Ещё один знак перемен, который интуитивно она сделала после операции на челюсть — имя. Она сменила фамилию, взяв фамилию бабушки, слегка изменила собственное имя, сделав его более женственным. И что-то внутри сразу откликнулось: женственность стала живой, ощутимой. Интуиция, внутренний голос, программа, чей то замысел? Она боялась смеха за спиной, обсуждений, но сделала, веря, что ее новое имя, ее творческий и вместе с тем не вымышленный, а родовой псевдоним, станет ее частью со временем.
…
Все эти события сплелись в единый узор. Голос, руки, отказ от вина, последние штрихи физиологии, новое имя, где-то рядом с этим узором горела ещё одна нить — любовь, которая не требует владеть, не рушит, а укрепляет и вдохновляет.

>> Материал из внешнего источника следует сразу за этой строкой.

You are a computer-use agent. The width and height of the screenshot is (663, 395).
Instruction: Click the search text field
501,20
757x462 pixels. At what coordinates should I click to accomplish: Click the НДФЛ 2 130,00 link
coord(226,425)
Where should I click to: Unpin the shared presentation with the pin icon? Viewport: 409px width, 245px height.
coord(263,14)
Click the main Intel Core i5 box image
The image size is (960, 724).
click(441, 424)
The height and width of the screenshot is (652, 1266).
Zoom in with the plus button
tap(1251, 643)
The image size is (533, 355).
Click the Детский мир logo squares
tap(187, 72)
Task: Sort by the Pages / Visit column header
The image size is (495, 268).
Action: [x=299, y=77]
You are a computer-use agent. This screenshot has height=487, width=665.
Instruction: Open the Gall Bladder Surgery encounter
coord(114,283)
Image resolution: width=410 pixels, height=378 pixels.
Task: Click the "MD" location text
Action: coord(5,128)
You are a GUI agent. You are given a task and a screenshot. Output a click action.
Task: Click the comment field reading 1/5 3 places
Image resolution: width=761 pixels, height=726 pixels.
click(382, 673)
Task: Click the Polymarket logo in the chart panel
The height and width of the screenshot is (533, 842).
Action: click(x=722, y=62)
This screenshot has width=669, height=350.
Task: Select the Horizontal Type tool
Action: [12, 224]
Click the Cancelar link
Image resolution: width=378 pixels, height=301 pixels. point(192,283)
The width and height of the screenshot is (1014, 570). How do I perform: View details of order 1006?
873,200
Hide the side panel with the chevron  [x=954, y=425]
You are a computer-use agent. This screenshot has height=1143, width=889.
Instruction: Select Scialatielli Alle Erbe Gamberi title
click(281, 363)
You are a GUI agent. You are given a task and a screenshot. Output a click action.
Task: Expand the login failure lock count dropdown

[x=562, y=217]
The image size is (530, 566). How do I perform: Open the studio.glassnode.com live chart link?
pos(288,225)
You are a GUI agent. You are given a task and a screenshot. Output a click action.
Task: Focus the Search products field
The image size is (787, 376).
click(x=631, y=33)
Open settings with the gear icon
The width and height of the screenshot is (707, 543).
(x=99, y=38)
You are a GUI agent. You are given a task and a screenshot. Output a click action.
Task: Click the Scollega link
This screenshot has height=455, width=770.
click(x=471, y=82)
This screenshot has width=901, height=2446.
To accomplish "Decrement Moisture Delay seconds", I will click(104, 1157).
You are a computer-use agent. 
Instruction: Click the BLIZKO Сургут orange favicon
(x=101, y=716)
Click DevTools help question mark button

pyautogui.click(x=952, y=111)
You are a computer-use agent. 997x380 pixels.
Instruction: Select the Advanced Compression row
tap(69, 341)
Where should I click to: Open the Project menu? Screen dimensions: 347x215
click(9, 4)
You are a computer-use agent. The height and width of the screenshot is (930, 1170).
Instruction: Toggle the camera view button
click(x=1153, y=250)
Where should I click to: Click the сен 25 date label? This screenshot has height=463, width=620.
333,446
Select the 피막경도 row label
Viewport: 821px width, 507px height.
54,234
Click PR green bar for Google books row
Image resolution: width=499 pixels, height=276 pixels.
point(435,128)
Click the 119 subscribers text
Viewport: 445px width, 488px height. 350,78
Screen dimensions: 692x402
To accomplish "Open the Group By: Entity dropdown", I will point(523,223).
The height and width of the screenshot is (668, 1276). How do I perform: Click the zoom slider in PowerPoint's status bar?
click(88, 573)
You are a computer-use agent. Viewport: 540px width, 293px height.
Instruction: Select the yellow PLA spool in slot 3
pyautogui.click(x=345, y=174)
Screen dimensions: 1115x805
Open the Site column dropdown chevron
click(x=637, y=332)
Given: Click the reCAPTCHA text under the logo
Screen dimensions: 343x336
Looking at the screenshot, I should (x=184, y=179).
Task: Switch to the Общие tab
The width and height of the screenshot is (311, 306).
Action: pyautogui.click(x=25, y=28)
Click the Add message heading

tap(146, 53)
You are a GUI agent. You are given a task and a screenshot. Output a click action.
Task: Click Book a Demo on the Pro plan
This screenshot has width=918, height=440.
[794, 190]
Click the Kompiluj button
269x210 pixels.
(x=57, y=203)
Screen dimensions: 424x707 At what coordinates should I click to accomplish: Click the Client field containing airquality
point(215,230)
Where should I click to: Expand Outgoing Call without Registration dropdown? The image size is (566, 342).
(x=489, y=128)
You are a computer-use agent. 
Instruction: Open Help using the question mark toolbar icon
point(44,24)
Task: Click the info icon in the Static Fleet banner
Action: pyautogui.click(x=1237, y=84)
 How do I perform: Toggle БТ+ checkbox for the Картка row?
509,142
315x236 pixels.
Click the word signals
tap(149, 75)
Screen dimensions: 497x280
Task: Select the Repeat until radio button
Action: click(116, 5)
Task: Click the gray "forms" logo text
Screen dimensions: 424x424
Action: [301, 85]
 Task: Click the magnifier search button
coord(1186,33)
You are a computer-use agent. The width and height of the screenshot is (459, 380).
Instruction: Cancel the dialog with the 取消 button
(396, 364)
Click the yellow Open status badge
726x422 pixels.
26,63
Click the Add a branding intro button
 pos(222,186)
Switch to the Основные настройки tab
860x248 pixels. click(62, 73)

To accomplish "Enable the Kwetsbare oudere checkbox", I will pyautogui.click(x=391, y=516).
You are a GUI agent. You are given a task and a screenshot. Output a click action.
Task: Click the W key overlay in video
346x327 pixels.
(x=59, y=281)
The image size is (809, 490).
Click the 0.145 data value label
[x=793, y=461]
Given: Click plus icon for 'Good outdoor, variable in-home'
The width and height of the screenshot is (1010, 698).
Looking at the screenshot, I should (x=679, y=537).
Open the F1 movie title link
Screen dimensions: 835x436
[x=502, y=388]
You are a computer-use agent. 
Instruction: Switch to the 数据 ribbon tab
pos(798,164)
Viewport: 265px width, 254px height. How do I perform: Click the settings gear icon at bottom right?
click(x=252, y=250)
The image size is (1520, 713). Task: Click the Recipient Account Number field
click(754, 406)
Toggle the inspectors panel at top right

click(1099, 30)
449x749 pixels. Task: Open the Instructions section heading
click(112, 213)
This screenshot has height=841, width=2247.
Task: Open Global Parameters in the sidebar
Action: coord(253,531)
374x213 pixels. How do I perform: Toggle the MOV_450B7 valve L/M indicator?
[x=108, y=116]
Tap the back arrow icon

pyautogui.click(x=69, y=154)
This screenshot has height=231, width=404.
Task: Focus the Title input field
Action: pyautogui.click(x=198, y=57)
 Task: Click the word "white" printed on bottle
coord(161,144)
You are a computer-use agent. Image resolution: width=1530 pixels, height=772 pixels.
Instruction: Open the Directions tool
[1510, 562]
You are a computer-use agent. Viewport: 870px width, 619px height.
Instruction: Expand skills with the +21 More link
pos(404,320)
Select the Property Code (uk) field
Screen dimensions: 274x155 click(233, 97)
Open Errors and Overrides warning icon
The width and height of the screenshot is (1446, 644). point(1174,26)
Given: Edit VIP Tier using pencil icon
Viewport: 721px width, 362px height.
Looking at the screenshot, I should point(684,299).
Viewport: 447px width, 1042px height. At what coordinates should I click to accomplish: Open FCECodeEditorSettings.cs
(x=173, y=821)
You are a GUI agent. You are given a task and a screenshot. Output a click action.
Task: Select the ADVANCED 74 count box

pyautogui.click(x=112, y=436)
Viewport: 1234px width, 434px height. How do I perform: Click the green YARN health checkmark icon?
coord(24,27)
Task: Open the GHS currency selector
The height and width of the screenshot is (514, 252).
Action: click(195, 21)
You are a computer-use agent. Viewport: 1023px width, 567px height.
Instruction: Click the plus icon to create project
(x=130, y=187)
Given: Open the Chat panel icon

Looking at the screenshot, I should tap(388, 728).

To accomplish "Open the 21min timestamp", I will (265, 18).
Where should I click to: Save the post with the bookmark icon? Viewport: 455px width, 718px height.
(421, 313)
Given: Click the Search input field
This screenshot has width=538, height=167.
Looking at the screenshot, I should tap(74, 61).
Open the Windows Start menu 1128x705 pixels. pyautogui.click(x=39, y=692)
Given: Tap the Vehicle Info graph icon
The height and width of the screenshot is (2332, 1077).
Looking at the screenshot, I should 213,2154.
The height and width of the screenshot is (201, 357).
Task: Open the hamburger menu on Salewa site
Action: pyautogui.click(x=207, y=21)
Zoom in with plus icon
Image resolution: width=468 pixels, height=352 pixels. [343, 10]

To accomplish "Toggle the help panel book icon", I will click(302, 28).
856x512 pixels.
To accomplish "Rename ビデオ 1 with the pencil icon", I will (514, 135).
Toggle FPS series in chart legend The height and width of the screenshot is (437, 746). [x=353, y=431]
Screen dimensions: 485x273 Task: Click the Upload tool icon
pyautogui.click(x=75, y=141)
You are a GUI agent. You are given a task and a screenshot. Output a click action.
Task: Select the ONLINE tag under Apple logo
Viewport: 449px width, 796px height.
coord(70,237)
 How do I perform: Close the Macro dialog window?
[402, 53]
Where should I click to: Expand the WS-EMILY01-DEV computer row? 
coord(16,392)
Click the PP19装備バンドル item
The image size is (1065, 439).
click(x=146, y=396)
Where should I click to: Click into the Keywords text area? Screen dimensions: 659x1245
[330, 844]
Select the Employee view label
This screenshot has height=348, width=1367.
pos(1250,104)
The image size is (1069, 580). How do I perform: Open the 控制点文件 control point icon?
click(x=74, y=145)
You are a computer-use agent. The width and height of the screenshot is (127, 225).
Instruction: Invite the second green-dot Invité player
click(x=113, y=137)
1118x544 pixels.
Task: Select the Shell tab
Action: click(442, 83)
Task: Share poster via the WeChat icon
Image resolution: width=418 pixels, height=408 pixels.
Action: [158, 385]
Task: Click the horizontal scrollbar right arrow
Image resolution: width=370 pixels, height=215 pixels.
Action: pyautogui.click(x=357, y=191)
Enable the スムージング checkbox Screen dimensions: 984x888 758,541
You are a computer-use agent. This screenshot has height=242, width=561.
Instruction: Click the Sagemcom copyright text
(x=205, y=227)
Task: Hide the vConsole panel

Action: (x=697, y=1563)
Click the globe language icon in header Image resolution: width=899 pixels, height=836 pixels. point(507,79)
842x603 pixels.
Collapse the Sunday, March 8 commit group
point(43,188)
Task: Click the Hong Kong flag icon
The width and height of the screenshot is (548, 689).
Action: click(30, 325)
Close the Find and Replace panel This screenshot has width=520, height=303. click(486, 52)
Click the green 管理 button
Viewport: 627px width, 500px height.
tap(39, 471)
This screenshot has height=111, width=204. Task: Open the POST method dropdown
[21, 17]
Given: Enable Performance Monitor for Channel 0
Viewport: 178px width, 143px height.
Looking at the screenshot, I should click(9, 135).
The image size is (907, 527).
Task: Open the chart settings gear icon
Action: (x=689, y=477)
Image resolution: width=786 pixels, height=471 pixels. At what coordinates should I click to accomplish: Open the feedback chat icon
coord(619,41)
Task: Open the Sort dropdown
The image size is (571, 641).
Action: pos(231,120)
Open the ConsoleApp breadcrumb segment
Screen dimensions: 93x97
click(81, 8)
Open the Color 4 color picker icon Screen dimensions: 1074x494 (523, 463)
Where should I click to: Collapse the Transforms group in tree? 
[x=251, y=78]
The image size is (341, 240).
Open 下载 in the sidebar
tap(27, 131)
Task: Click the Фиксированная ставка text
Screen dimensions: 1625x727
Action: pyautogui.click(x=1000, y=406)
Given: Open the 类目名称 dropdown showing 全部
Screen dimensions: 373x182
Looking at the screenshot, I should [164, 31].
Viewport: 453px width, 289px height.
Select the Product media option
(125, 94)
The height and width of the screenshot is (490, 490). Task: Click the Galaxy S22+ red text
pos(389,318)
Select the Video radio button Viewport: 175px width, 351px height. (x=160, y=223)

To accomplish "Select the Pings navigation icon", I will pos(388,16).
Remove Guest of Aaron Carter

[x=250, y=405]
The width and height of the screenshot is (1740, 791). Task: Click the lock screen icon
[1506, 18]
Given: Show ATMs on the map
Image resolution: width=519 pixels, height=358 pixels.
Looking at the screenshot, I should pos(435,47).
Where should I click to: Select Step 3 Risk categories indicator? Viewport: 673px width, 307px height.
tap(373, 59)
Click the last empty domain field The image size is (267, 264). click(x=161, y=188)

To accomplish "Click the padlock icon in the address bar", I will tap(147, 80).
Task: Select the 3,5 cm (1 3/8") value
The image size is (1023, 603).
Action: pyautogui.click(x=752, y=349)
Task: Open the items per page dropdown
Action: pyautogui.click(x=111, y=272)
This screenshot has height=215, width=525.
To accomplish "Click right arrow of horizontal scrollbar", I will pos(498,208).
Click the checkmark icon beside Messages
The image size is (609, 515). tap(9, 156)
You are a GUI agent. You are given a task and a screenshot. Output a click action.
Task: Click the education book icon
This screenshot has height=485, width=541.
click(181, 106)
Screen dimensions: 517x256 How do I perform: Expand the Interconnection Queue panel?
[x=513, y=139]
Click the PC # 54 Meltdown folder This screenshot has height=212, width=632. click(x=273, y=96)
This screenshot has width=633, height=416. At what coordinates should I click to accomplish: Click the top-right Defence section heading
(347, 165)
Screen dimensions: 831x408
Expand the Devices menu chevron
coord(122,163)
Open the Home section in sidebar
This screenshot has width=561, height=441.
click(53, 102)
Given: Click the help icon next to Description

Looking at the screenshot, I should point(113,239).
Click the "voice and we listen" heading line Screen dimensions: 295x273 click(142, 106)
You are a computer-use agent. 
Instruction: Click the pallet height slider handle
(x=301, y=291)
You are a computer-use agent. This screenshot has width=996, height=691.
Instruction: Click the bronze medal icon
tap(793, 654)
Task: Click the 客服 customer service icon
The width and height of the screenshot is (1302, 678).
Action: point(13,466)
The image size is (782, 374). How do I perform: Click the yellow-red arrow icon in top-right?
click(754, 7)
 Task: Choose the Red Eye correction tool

Она понимала: без собственной веры, без того взгляда, без пророчества на фотографии, без тех слов — «Ты творческая женщина», без надежды и любви, без усилий и страданий — она могла бы и не решиться и ничего бы не произошло. Но он когда-то написал, что у них есть надежда на общее творчество. Благодаря ему, и благодаря их любви — тихой, чистой, особенной — она состоялась в том, что всегда горело в её сердце.
И всё же в её душе жила ещё одна мечта — чтобы эта любовь питала не только её. Чтобы её вера всегда укрепляла его внутренний огонь. Она верила в этот огонь, в его силу и в его музыку. И знала: пока он горит, их связь будет жить — в песнях, во взглядах, в самом дыхании жизни.
Она не могла назвать это просто случайностью. «Я рассказываю это не для того, чтобы хвастаться, — сказала она. — Я слишком долго боялась, что надо мной будут смеяться: “С ней всё время что-то происходит”. Но я не боюсь больше быть уязвимой. Потому что эта история не только моя. Она для всех, кто ищет себя. Для тех, кто стоит на краю и думает бросить. Не бросайте. Дальше может быть именно то чудо, которого вы ждали десятилетиями»...
Муза сжала её руку, слёзы блеснули на ресницах. Лилит кивнула и сказала тихо:
— Теперь все стихии в тебе ожили. Вода и огонь нашли друг друга. Воздух стал свободнее. А земля наконец ощутима под ногами. А душа и тело… переписали друг друга. Всё переписалось. Всё стало новым.
И где-то внутри, тихо и уверенно, прозвучало то самое первое «хочу». Детский голосок, требующий песню «Роща». И взрослый голос, наконец поющий её — без фальши, с силой, с верой. Через 49 лет.
Теперь её голос и гитара, обе освобождённые от оков, наконец встретились. Они не новички — каждый прошёл долгий путь по-своему. Но и не профессионалы в привычном смысле. Это начало новой дороги: чистой, искренней, почти юношеской по наивности и одновременно зрелой по силе. И есть вера, что у этой встречи — большое будущее.
И вместе с этим родилось ещё одно «хочу» — простое и самое главное: хочу творить и любить.
— Вот это и есть финальная печать, — сказала Муза.
— Нет, — мягко возразила Лилит, — это начало.
Послесловие
Если ты читаешь эти строки и думаешь, что слишком поздно — знай: не поздно. Тело хранит свои тайны дольше, чем нам кажется. Иногда оно ждёт десятилетиями, чтобы открыть тебе новую дорогу. Не бойся быть уязвимым, не стыдись искать и пробовать заново. Может быть, именно завтра ты услышишь своё первое настоящее «хочу» — и тогда перепишешь всё. И тело. И душу. И жизнь.